Uniqueness for phaseless inverse elastic scattering problem for periodic structures
Youzi He, Wei Wu, Hongyi Dang
TL;DR
The paper addresses the problem of uniqueness in phaseless inverse elastic scattering from periodic structures in two and three dimensions. It advances the theory by deriving explicit quasi-periodic/biperiodic Green's functions for the Lamé system, establishing reciprocity relations for point sources, scattered and total fields, and obtaining Rayleigh-type expansions in 3D. Using these tools, the authors prove uniqueness results for reconstructing periodic boundary surfaces from intensity-only near-field data, applicable to both 2D and 3D periodic and biperiodic geometries.
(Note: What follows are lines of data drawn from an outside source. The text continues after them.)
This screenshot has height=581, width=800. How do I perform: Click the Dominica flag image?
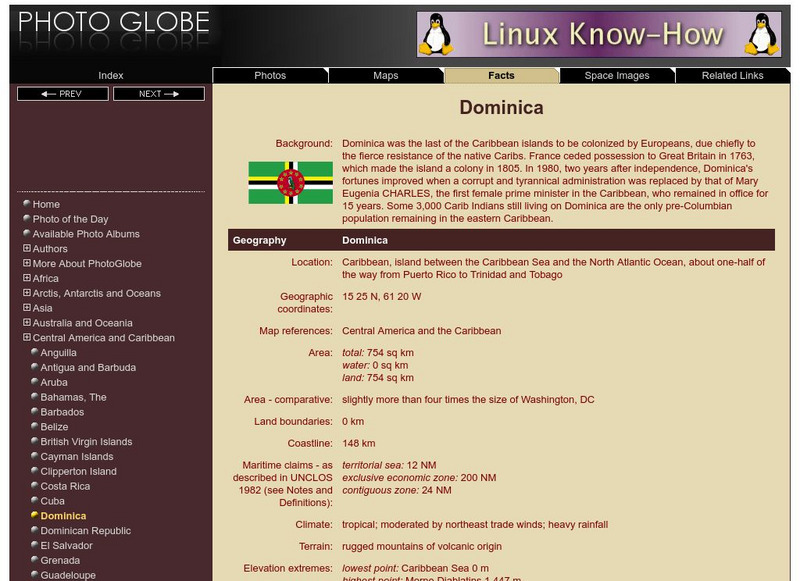[x=290, y=183]
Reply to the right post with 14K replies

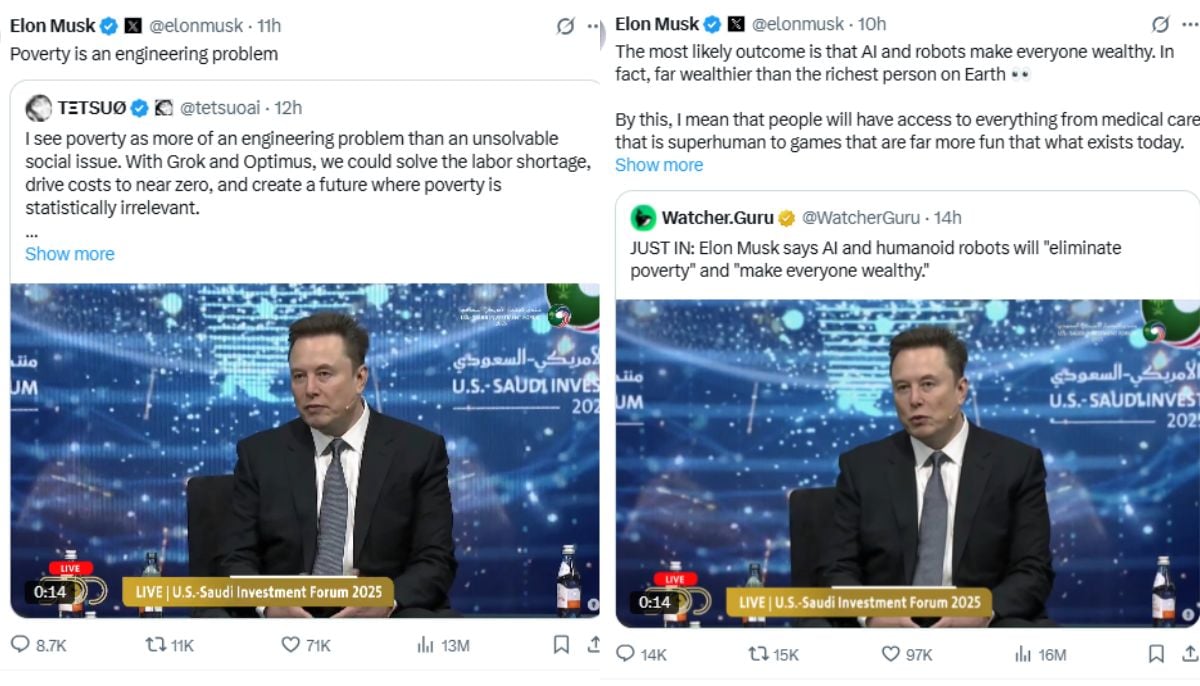point(626,654)
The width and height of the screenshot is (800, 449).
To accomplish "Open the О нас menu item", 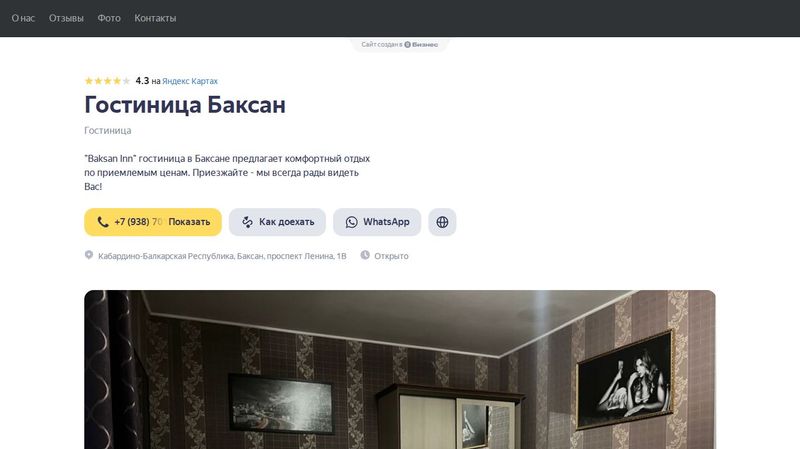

The work provides novel mathematical constructs (Green's functions and Rayleigh expansions) and foundational uniqueness results that support phaseless reconstruction in periodic elastic media and can inform future algorithm development.
Abstract
This paper establishes uniqueness results of inverse elastic scattering problem with phaseless near-field data in periodic structures in $\mathbb{R}^2$ and periodic/biperiodic structures in $\mathbb{R}^3$. We use a superposition of two point sources in each periodic unit with different positions as the incident field, and measures the phaseless near-field data on a line parallel to $x_1$-axis in 2D, or on a plane parallel to $(x_1,x_2)$-plane in 3D. We first calculate the explicit formula of quasi-periodic/biperiodic Green's functions of Lamé system in $\mathbb{R}^3$. Then, to establish the uniqueness results, the reciprocity relations for point sources, scattered fields, and total fields are derived. Finally, with the help of Rayleigh's expansion, the uniqueness results are proved. The quasi-periodic/biperiodic Green's functions of Lamé system in $\mathbb{R}^3$, the reciprocity relations, and Rayleigh's expansion in $\mathbb{R}^3$ are novel results as important by-products in the proof process.